Les montants identifiés par le vérificateur vont de quelques milliers de dollars à plus de 175 000 $ dans le cas du sénateur libéral à la retraite Rod Zimmer.  

« Nous avons constaté que la surveillance, la reddition de comptes et la transparence à l'égard des dépenses des sénateurs n'étaient tout simplement pas adéquates », a conclu le vérificateur Ferguson après avoir passé en revue plus de 80 000 éléments portant sur 45 millions de dollars en dépenses par les sénateurs actifs durant cette période.  

«Les faiblesses et les problèmes relevés au cours de cet audit exhaustif des dépenses des sénateurs justifient une transformation de la manière dont se font les remboursements et dont les dépenses sont gérées, surveillées et contrôlées», a-t-il ajouté.

En plus d'une analyse personnalisée des 30 dossiers individuels, le vérificateur présente plusieurs constats sur la manière dont les dépenses sont faites et vérifiées à la Chambre haute.
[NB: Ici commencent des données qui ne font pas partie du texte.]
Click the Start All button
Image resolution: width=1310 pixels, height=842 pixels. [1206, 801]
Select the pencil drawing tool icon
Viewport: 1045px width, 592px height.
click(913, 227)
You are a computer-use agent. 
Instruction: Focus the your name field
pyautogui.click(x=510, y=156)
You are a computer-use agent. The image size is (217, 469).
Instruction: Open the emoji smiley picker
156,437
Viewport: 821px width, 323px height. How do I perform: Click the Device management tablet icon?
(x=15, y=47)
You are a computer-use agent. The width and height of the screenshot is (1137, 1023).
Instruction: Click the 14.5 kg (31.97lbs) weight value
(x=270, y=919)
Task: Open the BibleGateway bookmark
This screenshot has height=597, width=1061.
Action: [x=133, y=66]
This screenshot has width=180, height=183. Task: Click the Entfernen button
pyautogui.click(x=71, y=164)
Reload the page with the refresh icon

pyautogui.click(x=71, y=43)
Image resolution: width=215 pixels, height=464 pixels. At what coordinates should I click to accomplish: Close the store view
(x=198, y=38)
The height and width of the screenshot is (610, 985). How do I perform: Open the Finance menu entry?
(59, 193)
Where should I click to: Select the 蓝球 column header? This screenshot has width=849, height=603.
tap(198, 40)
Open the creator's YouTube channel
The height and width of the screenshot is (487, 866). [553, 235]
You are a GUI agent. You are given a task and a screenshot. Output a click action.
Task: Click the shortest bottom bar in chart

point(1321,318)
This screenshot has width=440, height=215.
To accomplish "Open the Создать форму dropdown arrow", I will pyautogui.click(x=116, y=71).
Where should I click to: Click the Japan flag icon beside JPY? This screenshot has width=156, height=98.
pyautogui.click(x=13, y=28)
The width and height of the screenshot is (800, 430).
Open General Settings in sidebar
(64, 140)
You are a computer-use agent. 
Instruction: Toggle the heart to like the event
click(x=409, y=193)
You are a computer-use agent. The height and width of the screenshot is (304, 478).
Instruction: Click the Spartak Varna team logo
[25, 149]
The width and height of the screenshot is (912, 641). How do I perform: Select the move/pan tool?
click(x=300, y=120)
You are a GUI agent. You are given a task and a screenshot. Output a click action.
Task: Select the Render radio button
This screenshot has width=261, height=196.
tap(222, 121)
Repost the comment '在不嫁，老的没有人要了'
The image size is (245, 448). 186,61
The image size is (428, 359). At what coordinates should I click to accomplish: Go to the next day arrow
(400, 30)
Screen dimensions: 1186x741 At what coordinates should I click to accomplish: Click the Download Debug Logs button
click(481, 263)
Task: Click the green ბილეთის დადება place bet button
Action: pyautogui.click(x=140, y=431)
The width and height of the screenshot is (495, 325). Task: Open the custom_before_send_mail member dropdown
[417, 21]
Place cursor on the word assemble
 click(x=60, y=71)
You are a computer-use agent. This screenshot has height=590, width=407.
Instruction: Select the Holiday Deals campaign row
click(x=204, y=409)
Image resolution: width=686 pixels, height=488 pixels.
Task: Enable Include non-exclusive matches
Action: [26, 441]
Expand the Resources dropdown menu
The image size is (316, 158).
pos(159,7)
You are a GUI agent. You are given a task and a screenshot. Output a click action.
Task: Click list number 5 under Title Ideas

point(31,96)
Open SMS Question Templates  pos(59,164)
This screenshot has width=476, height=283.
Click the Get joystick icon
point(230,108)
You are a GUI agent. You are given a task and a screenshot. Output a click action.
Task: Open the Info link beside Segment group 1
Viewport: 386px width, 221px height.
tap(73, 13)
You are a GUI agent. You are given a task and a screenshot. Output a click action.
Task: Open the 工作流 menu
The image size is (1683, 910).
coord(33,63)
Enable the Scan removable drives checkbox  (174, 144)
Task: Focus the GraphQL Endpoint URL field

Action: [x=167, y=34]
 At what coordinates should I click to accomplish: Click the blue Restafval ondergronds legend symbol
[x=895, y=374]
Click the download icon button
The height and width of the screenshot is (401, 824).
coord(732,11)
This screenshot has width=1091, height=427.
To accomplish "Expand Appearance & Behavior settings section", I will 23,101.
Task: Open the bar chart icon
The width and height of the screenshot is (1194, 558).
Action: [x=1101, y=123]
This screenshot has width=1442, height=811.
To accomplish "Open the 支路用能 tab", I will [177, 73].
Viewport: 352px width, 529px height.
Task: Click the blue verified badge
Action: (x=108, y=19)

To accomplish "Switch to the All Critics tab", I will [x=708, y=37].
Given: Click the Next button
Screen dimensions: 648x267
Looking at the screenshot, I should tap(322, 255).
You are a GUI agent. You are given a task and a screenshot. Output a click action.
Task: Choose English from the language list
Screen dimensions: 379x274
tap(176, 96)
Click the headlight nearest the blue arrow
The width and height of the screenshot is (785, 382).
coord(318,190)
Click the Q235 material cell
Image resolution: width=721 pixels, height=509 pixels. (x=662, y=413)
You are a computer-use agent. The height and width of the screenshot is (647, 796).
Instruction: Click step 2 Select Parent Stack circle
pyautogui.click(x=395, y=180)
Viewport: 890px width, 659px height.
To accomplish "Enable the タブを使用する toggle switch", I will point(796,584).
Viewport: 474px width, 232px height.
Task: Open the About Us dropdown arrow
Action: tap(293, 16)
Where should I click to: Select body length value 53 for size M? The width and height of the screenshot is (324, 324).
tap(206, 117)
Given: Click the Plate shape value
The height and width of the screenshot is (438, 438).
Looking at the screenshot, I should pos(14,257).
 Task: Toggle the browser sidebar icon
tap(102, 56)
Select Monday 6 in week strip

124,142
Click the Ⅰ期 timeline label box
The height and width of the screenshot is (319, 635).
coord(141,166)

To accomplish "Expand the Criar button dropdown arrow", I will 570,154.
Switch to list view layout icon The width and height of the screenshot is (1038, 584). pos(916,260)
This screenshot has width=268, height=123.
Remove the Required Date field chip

Il a notamment souligné une surveillance inadéquate des dépenses au bureau du président du Sénat; le manque d'égards par certains sénateurs pour choisir une option moins coûteuse pour les contribuables; des renseignements souvent insuffisants pour justifier certaines dépenses; et une divulgation publique insuffisante.

Michael Ferguson recommande entre autres la création d'un nouvel organe de surveillance et d'une meilleure divulgation des détails concernant les dépenses des sénateurs sur le site internet de la Chambre haute.

Les autorités du Sénat ont promis d'agir rapidement pour améliorer la surveillance et l'encadrement des dépenses au Sénat. Mais le président de l'institution, Léo Housakos, et le leader des sénateurs libéraux, James Cowan, n'ont pas été en mesure de s'engager fermement à mettre en oeuvre toutes les recommandations, puisque des discussions devront avoir lieu sur la suite des choses.

Parmi les neuf dossiers les plus graves, deux des sénateurs visés siègent encore au Sénat : Pierre-Hugues Boisvenu et Colin Kenny. Leur dossier a été référé à la GRC vendredi et au Comité de discipline du Sénat pour que le Conseiller en éthique fasse enquête et détermine les sanctions qui peuvent s'appliquer, dont une possible suspension.

Le sénateur Boisvenu a quitté le caucus conservateur la semaine dernière.

Dix-huit des 30 sénateurs nommés dans le rapport siègent toujours au Sénat.

Les 21 autres sénateurs auront le choix entre rembourser les sommes visées ou soumettre leur dossier à l'ancien juge de la Cour suprême du Canada, Ian Binnie, l'arbitre nommé pour trancher leurs désaccords avec les conclusions du vérificateur général.